WORK ITEM: Output exactly the lines from the line that has "Instruction: Toggle the" through the last line of the data below, with no pictures.

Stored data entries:
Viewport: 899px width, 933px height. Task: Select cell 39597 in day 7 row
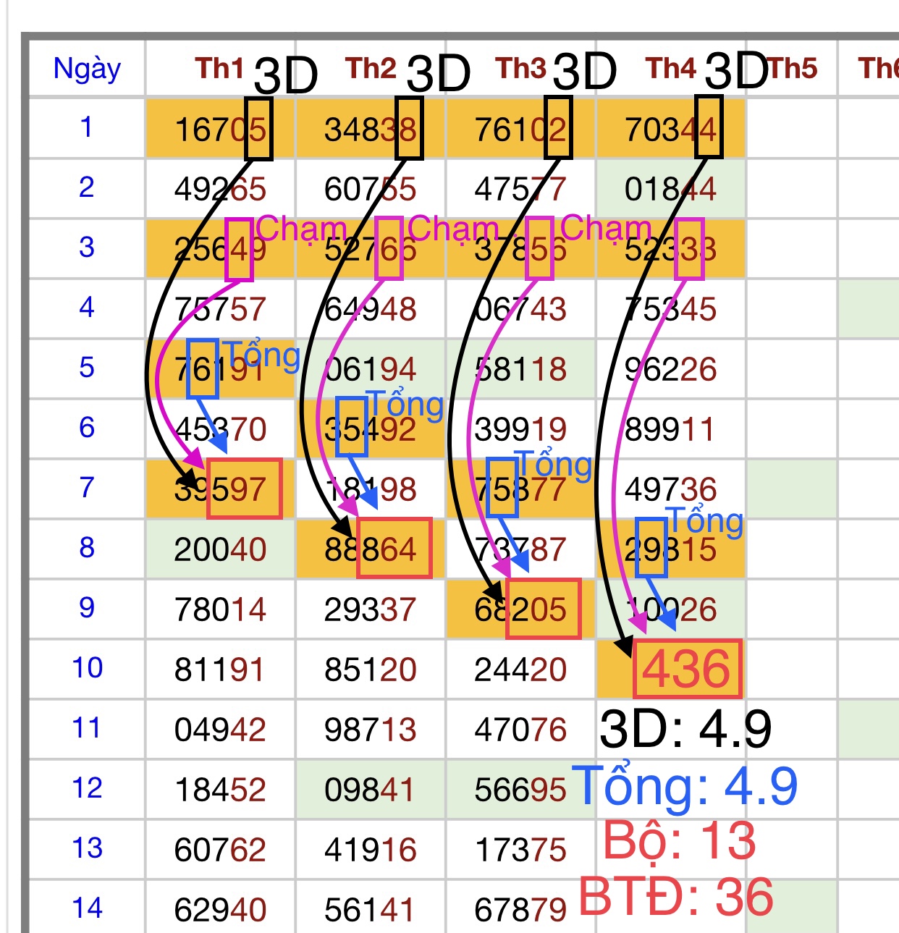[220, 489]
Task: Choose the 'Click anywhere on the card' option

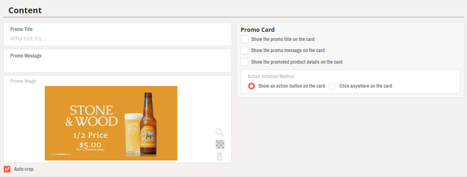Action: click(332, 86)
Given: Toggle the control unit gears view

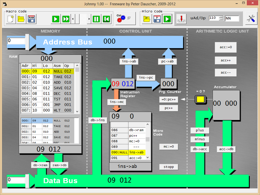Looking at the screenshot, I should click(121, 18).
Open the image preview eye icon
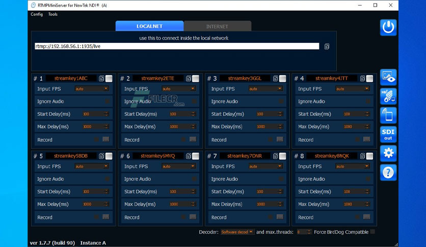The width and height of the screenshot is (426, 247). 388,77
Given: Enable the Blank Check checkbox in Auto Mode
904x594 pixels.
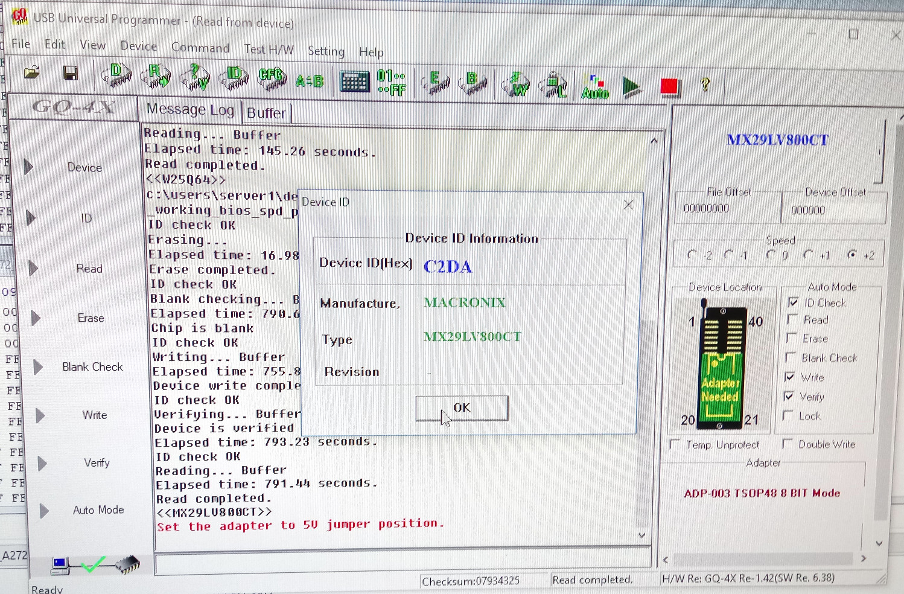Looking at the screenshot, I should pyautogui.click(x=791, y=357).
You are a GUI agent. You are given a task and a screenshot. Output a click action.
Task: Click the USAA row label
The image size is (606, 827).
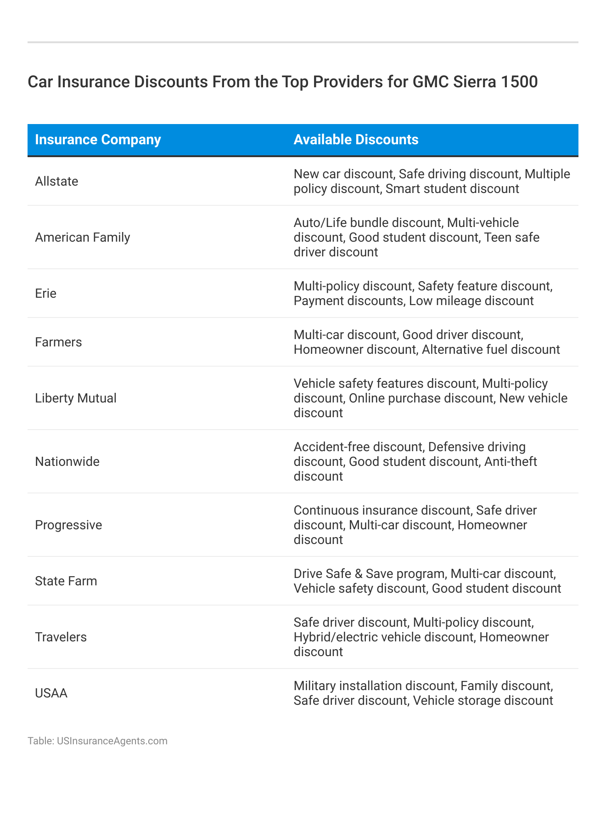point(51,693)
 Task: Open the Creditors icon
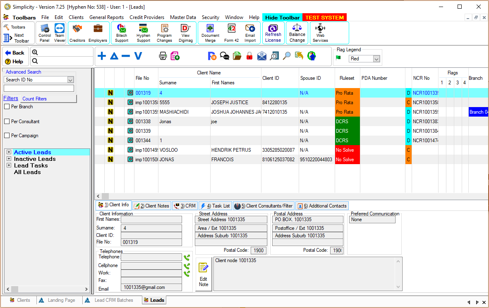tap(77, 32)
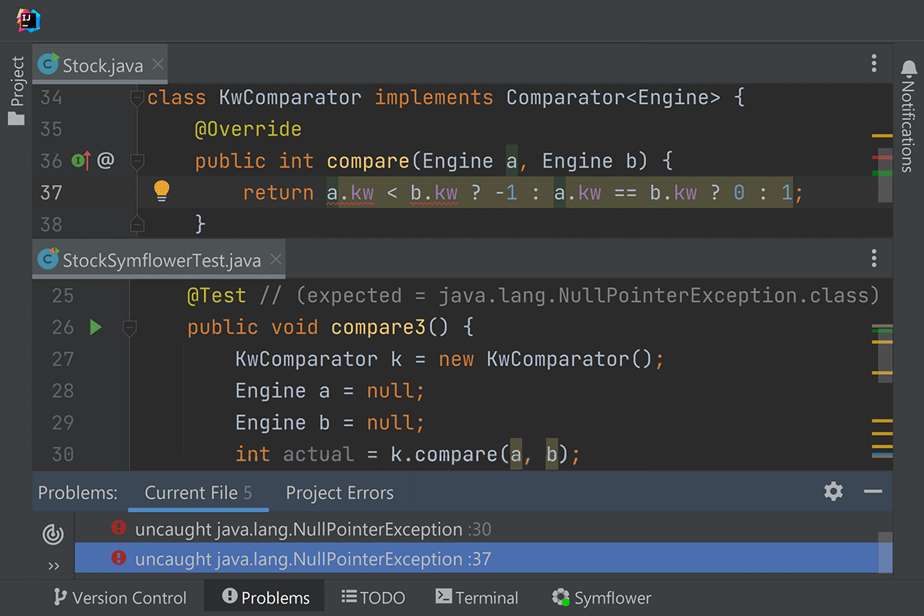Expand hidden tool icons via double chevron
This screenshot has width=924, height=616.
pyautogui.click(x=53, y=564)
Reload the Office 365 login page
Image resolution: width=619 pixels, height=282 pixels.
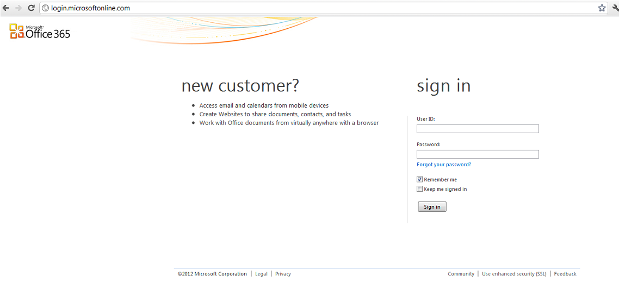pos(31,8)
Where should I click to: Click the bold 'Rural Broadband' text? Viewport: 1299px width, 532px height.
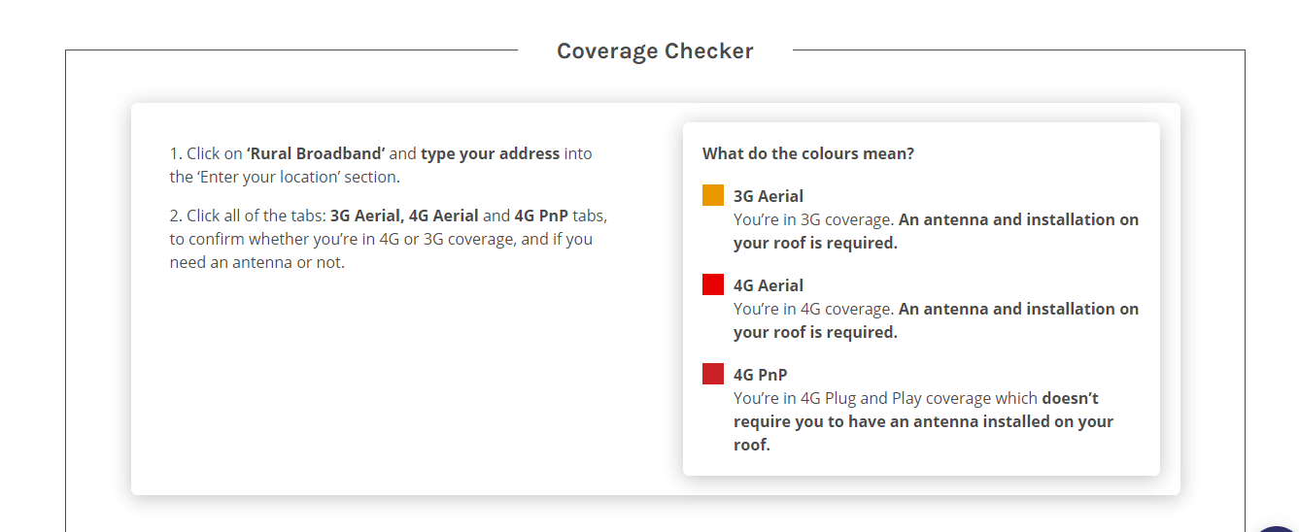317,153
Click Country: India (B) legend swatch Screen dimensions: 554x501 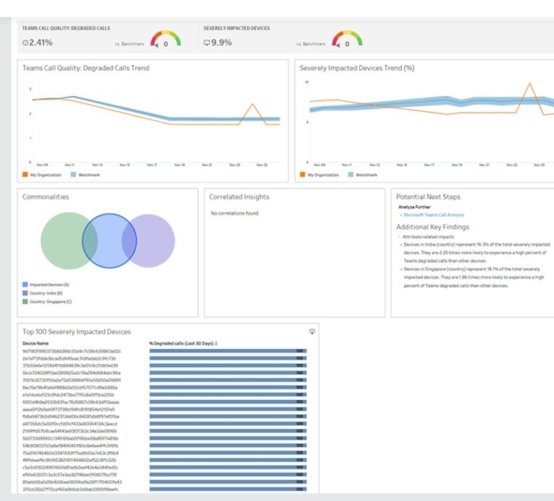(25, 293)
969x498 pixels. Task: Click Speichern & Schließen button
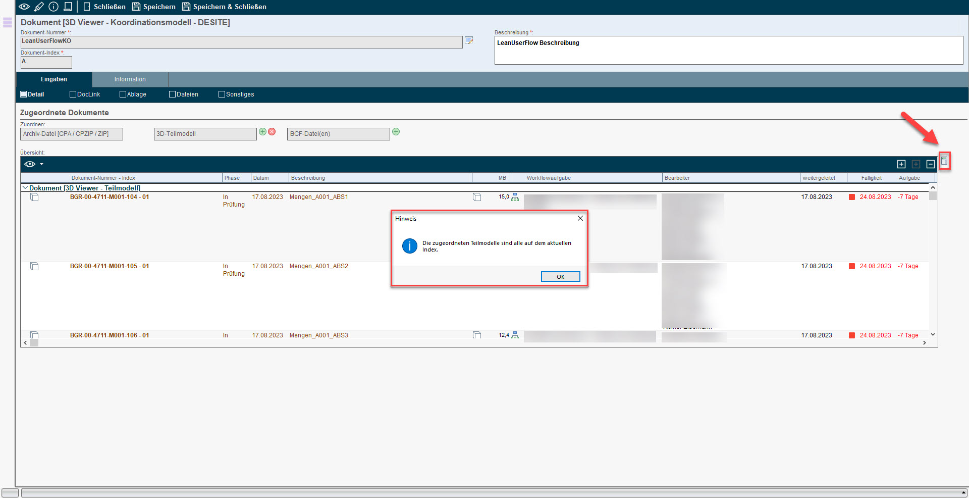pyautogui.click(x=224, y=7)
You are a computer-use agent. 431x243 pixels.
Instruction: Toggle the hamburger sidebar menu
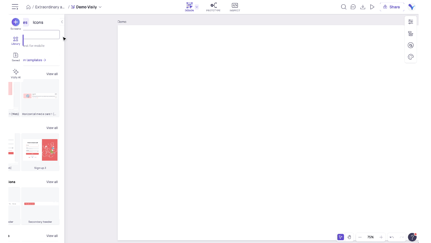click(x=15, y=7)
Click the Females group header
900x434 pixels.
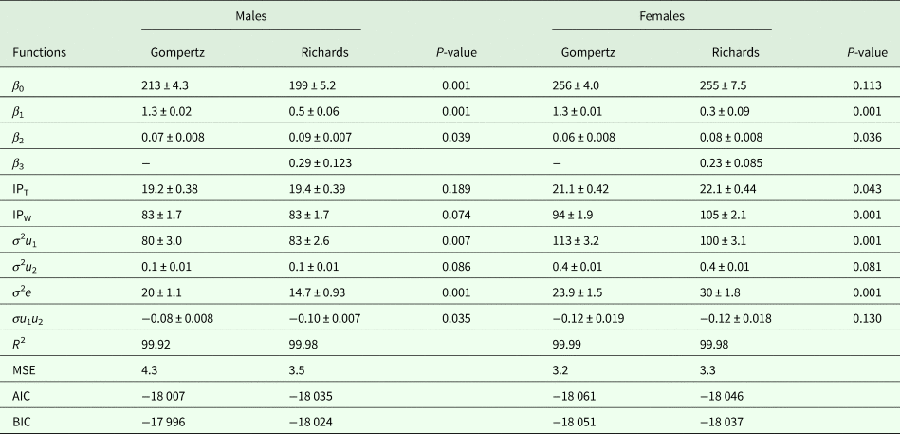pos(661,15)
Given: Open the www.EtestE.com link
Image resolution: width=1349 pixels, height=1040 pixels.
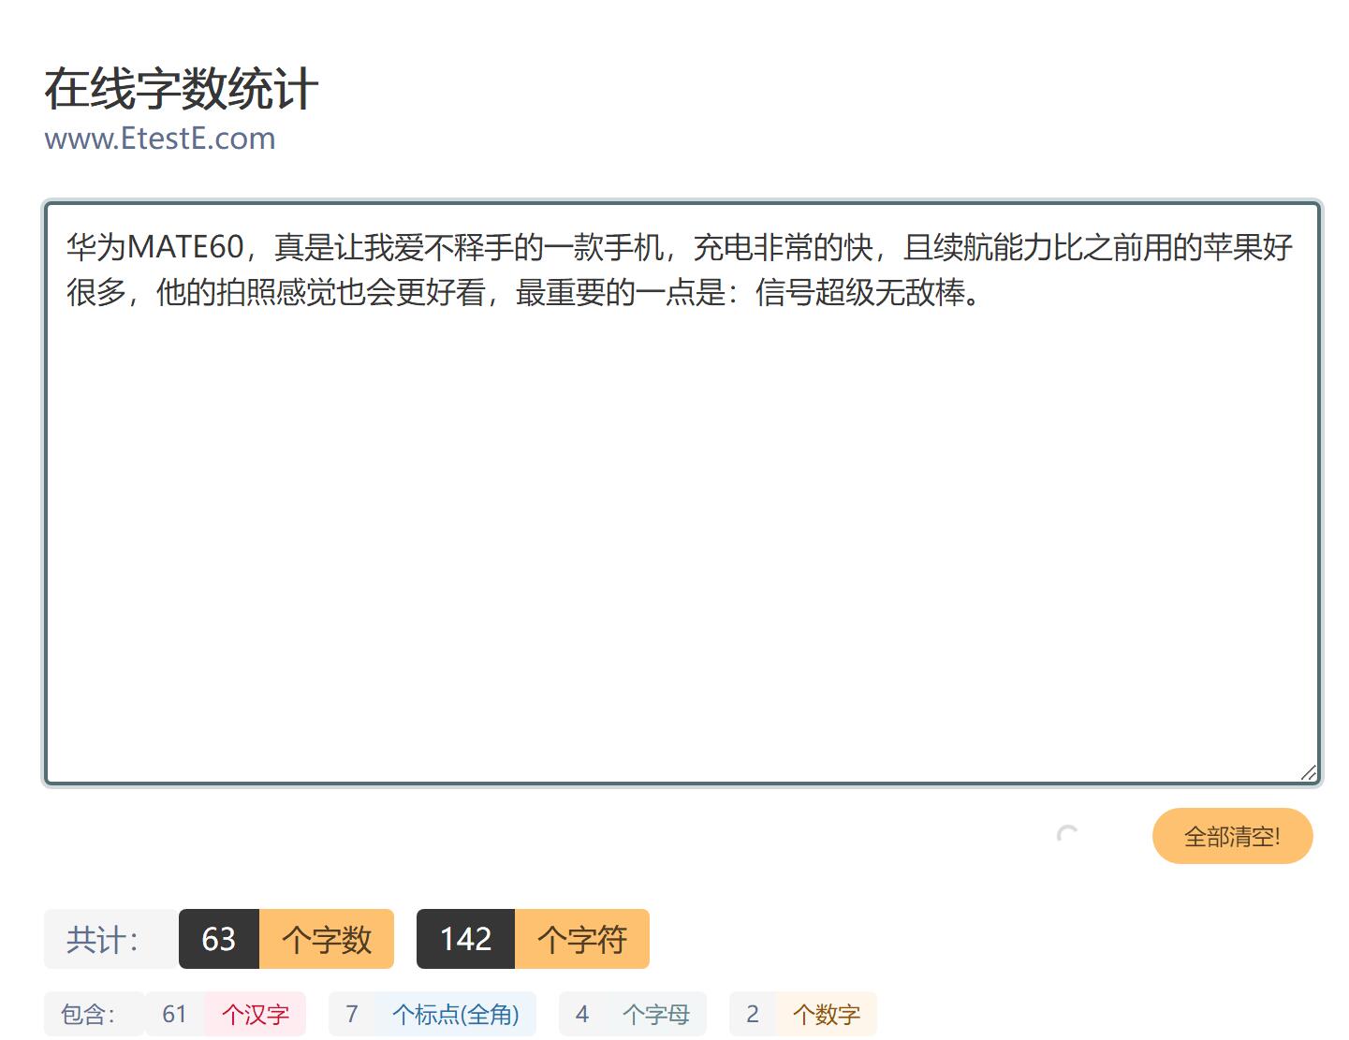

RESULT:
Instruction: Toggle the hamburger sidebar menu
click(x=15, y=7)
Click the Females group header
900x434 pixels.
pos(661,15)
Given: Open the www.EtestE.com link
Image resolution: width=1349 pixels, height=1040 pixels.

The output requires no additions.